What really got me started thinking this way were last week’s announcements from the major brokerages that they were all dropping commission fees. It was huge news everywhere and it sacked TD Ameritrade Holding Corporation AMTD market cap by roughly $10 billion in an instant.
But looking into what each broker was actually offering, you would have seen that their zero-commission models didn’t really apply to their regular accounts and are more akin to zero-commission trading apps like Robinhood or Webull.
While there’s nothing wrong with that—there’s obviously a market for zero-commission trading—the life of the average day trader won’t really change in the “zero-commission future.” The execution times alone make the value proposition of zero-commission trades a losing one for active traders. But those facts were lost in all of the hype around the major brokers “dropping commissions” and what it would mean for the industry.
While that example is ripped from the headlines, it applies to how I’ve recently tried to contextualize my trading career.
In my video from Thursday, I took another dip into my Tradervue account, this time looking at my drawdown history. I recommend tuning into the clip, but the main takeaway was that as my trading account grew, my biggest drawdowns grew in near-lockstep.

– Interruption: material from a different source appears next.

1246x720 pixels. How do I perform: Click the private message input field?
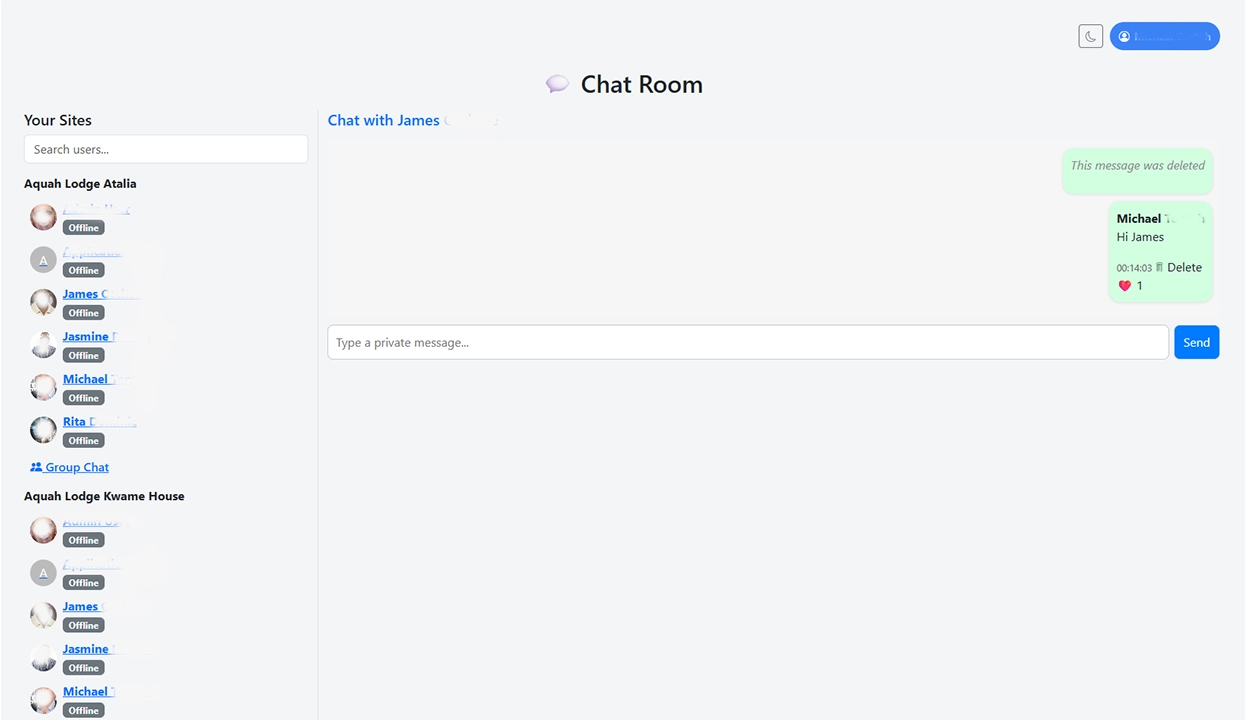point(748,342)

Of course, since my aim is to make a profit, those big drawdowns aren’t nearly as constant as the progress in my trading account, which has grown by 100%-150% over the past couple of years. But in the drawdown chart, each year’s low point is followed about 12 months later by another low point that’s twice as deep.

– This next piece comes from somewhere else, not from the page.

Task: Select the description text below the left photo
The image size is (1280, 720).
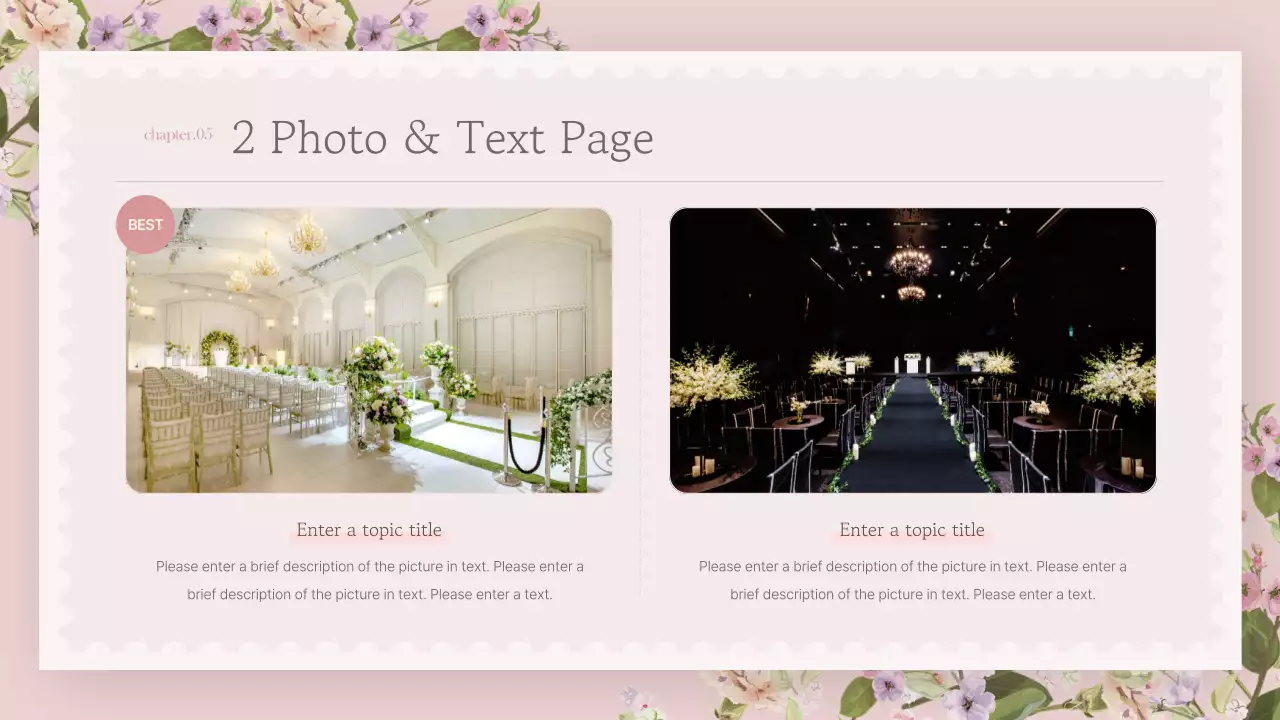Action: tap(369, 580)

You might think that’s an obvious consequence of increased buying power, but I don’t accept that.
It might be a drawback of my strategy, which is possible. I can also address it by monitoring my win/loss ratio and paying attention to the profile of stocks I trade the best, just like I did when I first got started day trading.
Another possibility is that it could be an issue with my temperament and how aggressive I can get while trading. That’s not something new, I’ve always been aware I can get ahead of myself when trading. But maybe at a certain point I need to put in more safeguards against that behavior in order to avoid these bigger and bigger losses.
However, I also need to step back and appreciate that I have found success through these factors in my trading, and altering them too much might have the opposite effect of stunting my trading account without preventing loss.
There’s no clear answer to problems like these. But being aware of these factors and paying attention to these big red days that throw my whole trading mojo out of whack is important if only so I don’t start accepting them as par for the course. The path of least resistance is rarely the best path.